Buck V. Bell - Background

Background

The concept of eugenics had been put forward in 1883 by Francis Galton, who also coined the name. The trend first became popular in Europe, but also found proponents in the United States by the start of the 20th century. Indiana passed the first eugenic sterilization statute (1907), but it was legally flawed. To remedy this situation, Harry Laughlin of the Eugenics Record Office (ERO) at the Cold Spring Harbor Laboratory, designed a model eugenic law that was reviewed by legal experts. In 1924 the Commonwealth of Virginia adopted a statute authorizing the compulsory sterilization of the mentally retarded for the purpose of eugenics. This 1924 statute was closely based on Laughlin's model.

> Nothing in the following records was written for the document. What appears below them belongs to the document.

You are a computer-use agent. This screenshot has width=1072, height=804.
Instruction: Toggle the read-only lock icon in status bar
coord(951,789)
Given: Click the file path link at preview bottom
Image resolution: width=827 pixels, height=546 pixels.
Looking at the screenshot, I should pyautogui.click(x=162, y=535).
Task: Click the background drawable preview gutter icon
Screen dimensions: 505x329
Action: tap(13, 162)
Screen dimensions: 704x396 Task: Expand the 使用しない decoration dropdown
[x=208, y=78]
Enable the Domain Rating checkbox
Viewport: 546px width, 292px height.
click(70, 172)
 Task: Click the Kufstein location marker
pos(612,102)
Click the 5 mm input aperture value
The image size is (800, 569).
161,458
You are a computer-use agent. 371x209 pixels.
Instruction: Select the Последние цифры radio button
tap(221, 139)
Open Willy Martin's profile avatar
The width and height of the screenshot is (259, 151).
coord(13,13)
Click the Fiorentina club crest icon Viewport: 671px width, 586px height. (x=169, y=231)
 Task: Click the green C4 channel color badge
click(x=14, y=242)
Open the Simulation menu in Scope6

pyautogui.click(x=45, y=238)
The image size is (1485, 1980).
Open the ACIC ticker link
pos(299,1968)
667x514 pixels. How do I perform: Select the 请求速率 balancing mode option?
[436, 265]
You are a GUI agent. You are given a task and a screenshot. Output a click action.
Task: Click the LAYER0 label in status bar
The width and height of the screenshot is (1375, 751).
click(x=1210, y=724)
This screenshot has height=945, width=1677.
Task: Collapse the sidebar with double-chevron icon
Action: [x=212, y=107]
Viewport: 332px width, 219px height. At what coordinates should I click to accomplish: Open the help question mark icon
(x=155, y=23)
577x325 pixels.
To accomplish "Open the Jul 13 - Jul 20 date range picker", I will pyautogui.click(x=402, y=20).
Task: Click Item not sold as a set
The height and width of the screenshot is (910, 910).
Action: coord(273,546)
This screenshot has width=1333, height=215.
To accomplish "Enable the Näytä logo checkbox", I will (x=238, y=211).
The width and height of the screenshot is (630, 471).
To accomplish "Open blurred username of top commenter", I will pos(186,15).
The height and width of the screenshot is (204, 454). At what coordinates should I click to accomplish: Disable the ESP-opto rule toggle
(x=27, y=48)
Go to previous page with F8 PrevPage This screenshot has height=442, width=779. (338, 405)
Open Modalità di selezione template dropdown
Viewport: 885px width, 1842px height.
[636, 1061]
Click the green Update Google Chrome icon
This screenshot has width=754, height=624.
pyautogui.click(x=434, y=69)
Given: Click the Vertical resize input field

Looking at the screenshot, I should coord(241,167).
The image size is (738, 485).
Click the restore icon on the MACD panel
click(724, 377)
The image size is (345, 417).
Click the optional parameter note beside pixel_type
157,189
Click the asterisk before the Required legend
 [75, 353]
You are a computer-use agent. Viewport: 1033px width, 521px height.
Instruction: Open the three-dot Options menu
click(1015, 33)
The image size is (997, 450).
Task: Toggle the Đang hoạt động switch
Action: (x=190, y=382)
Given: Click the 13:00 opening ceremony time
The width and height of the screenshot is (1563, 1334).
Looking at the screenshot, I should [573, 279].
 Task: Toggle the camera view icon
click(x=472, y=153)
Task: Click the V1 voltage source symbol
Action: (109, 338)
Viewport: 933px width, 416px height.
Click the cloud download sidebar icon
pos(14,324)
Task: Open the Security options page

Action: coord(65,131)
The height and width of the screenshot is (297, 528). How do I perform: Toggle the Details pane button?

Looking to determine if the new law would pass a legal challenge, on September 10, 1924 Dr. Albert Sidney Priddy, superintendent of the Virginia State Colony for Epileptics and Feebleminded, filed a petition to his Board of Directors to sterilize Carrie Buck, an 18-year-old patient at his institution who he claimed had a mental age of 9. Priddy maintained that Buck represented a genetic threat to society. According to Priddy, Buck's 52-year-old mother possessed a mental age of 8 and had a record of prostitution and immorality. She had three children without good knowledge of their parentage. Carrie, one of these children, had been adopted and attended school for five years, reaching the level of sixth grade. However, according to Priddy, she had eventually proved to be "incorrigible" and eventually gave birth to an illegitimate child. Her adopted family had committed her to the State Colony as "feeble-minded" (a catch-all term used at the time for not only the mentally disabled but also anyone considered abnormal), no longer feeling capable of caring for her. It was later discovered that Carrie's pregnancy was not caused by any "immorality" on her own part. In the summer of 1923, while her adoptive mother was away "on account of some illness," her adoptive mother's nephew raped Carrie, and Carrie's later commitment has been seen as an attempt by the family to save their reputation.